Musings On The Grapes of Wrath



At 3:44 this morning I finished reading Grapes of Wrath, a novel by John Steinbeck, first published in 1939. I know the exact minute I finished reading it, because I looked over at the clock when I closed the book, and I thought, "I'm going to be so tired today."
          I should have read that book when I was supposed to read it -- probably sometime between 1998 and 2001 when I studied English literature in college. I could have picked it up a long time ago, sometime, somewhere. It just never happened.  Then a few months ago I saw a tattered paperback copy for free. "Oh, good," I thought, "I've been wanting to read that." I'm pretty cheap sometimes.

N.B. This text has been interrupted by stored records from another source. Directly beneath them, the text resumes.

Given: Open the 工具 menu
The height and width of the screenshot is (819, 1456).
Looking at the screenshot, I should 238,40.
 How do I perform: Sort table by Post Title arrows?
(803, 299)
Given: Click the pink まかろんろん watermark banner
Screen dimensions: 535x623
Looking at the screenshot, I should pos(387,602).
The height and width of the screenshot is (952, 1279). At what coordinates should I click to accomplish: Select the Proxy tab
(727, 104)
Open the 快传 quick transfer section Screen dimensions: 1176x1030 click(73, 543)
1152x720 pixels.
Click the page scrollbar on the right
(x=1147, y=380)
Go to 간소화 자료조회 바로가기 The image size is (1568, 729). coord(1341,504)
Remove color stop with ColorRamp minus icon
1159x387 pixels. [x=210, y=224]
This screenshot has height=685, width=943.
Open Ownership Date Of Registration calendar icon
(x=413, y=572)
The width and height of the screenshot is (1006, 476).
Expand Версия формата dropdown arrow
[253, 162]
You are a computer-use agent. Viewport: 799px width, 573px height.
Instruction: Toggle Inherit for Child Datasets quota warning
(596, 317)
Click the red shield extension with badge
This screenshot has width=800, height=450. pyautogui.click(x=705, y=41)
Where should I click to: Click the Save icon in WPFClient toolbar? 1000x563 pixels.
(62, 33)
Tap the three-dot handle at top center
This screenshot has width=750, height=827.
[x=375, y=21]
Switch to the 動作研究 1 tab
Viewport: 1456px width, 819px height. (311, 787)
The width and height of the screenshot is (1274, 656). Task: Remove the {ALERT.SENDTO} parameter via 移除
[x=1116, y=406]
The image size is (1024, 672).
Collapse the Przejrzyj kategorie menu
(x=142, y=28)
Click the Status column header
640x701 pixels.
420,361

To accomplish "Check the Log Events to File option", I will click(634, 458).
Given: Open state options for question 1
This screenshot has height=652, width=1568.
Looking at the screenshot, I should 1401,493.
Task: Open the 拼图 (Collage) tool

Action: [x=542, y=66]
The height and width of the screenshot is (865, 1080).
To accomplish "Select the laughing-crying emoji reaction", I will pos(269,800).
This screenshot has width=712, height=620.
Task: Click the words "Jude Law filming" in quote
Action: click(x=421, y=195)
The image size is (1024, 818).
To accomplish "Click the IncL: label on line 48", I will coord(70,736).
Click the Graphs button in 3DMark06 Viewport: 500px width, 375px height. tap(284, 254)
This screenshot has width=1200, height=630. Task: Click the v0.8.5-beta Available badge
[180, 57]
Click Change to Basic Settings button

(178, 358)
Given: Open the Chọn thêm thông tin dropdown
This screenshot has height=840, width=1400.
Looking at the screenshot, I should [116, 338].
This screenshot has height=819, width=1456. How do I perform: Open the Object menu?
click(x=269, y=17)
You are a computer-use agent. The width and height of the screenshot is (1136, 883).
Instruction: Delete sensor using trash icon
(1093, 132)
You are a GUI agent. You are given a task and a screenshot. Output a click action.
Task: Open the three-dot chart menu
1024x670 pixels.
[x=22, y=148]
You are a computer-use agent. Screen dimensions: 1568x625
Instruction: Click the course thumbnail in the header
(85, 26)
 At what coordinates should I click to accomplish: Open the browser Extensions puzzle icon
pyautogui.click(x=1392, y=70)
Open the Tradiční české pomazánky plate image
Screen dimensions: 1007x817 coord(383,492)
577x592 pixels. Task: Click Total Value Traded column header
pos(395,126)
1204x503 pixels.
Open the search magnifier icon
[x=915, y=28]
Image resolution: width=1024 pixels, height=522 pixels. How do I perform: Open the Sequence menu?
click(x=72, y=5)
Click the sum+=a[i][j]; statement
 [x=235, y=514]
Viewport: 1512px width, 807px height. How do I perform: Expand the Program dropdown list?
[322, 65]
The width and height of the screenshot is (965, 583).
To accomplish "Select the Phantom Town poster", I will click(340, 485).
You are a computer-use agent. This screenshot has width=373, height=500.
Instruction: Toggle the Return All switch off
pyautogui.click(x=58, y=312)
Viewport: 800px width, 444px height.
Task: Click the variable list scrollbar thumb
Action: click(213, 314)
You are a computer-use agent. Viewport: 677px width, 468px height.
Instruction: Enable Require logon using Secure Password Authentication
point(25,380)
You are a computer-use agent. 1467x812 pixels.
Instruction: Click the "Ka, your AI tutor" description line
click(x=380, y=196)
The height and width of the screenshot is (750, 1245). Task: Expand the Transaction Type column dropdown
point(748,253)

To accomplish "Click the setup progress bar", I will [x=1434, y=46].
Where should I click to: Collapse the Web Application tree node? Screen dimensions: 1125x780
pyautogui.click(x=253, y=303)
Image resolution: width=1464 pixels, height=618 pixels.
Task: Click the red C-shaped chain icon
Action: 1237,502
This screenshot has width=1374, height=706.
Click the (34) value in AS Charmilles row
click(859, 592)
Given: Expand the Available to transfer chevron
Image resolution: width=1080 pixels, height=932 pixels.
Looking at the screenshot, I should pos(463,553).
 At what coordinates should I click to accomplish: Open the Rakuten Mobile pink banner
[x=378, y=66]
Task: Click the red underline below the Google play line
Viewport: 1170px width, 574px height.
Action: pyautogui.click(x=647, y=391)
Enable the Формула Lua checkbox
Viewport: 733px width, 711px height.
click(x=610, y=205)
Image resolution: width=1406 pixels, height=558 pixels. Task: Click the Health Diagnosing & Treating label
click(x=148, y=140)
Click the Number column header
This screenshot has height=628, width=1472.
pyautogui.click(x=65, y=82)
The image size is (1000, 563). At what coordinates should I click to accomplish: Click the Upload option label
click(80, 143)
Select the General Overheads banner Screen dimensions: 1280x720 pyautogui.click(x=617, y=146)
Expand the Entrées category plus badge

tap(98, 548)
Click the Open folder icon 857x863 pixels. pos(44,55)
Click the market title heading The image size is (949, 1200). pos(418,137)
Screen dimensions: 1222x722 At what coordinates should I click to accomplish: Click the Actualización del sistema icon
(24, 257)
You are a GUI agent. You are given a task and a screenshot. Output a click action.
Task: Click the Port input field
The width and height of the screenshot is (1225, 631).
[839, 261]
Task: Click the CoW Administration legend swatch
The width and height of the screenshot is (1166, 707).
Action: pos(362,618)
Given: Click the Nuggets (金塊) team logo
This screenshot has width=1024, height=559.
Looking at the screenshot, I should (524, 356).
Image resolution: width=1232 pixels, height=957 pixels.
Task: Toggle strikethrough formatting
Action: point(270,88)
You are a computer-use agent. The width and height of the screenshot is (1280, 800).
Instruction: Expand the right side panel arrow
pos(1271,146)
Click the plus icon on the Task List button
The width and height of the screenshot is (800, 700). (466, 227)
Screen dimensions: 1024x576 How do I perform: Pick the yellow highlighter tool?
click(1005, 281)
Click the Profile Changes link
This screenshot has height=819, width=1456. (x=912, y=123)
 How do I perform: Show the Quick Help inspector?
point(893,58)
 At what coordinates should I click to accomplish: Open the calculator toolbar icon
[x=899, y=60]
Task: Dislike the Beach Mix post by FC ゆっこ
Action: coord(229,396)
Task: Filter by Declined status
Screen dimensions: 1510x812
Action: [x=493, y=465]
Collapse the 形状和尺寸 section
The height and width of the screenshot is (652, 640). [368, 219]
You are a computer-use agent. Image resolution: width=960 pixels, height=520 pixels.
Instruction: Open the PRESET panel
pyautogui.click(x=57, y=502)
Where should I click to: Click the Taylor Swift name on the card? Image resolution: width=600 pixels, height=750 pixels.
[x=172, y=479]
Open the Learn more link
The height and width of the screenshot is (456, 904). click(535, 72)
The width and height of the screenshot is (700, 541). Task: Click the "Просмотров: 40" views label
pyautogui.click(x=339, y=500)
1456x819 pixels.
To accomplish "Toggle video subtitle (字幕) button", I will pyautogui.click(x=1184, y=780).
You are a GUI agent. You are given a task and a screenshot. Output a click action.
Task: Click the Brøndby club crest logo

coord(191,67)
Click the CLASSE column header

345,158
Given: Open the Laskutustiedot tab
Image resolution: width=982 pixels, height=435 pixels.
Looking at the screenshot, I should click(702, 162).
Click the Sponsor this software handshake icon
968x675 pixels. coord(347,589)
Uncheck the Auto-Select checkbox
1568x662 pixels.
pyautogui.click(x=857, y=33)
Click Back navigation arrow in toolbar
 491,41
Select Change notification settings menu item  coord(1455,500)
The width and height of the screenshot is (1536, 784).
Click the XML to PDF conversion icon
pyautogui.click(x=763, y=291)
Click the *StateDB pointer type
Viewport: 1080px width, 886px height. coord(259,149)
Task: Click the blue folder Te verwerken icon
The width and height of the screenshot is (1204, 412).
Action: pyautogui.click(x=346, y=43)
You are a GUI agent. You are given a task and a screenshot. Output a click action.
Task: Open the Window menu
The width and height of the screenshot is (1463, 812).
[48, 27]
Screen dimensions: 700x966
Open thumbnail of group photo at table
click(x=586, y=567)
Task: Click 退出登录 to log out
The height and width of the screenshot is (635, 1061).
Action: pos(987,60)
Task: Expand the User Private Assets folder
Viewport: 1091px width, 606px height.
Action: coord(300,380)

          Grapes of Wrath stuck with me, and compelled me to binge-read. It's an apocalyptic story. And with each step the Joad family took on their journey, I had the ominous sense that something bad was about to happen. And when something good happened it was almost always bittersweet because I knew something worse was close at hand.
          It seems The Walking Dead writing staff has been inspired by Grapes of Wrath from time to time. Main characters disappeared and were never seen again, or were seen again, but only at death. Peaceful little pockets of humans are found, but are they really peaceful? In The Walking Dead, zombies replace police and angry mobs, but the mood is the same. Steinbeck's descriptions of the Joad family were made more stark by the dark vignettes that make up about one-third or a quarter of the book.
          While reading, my mind sometimes wandered to my country, and our perennial hatred of economic and political refugees, or migrants. Whether they come from another country or from some part of our own country -- as in The Grapes of Wrath -- we treat them with contempt. When they are desperate and do things desperate people do, we label them as inherently criminal. Eastern-Europeans, Western Europeans, Irish, Chinese, Japanese, Mexicans, Greeks, Italians, Jews, and others have been objects of hatred at different times in our history. We made the Native Americans desperate, and labeled them. And God knows our sins regarding Africans. God knows, and so does everyone else.
       
          In the margins of my old paperback copy, a student had taken notes for her class back in 2007. Her name and the year are written in the front cover.
          The student seems to have been preparing a paper comparing the experiences of the Joad family to the New Testament story of Jesus's ministry and crucifixion. Her notes made comparisons that only seemed to work on a very basic level. I feel she had the idea for the paper before she read the book, then spent the whole time pushing and shoving her comparisons, trying to make them fit into the molds.  "Tom = Peter," she wrote in one margin early on. Then every comment about Tom was an attempt to make Tom into Peter. "Casy = Jesus," she wrote, and tried to make that work.
          Steinbeck isn't one who would have written a thinly veiled New Testament. He was a master. He created parallels to Jesus and Peter. But I also saw elements drawn from such a vast trove of sources, that as I sit here thinking about it, I am awed. And his greatest source was his own mind. And again, I am awed. What a beautiful work of art The Grapes of Wrath is, from the first word, to the last. I believe the book's final message, summarized in its last paragraph, is prophetic.

          If I had my druthers, The Grapes of Wrath would be required reading in American high schools. If you live in an English-speaking country across the pond, I still highly recommend it. It can be read for its literary value alone, but I can't guarantee you won't find yourself shaking your head and wondering why America doesn't learn lessons from its own history.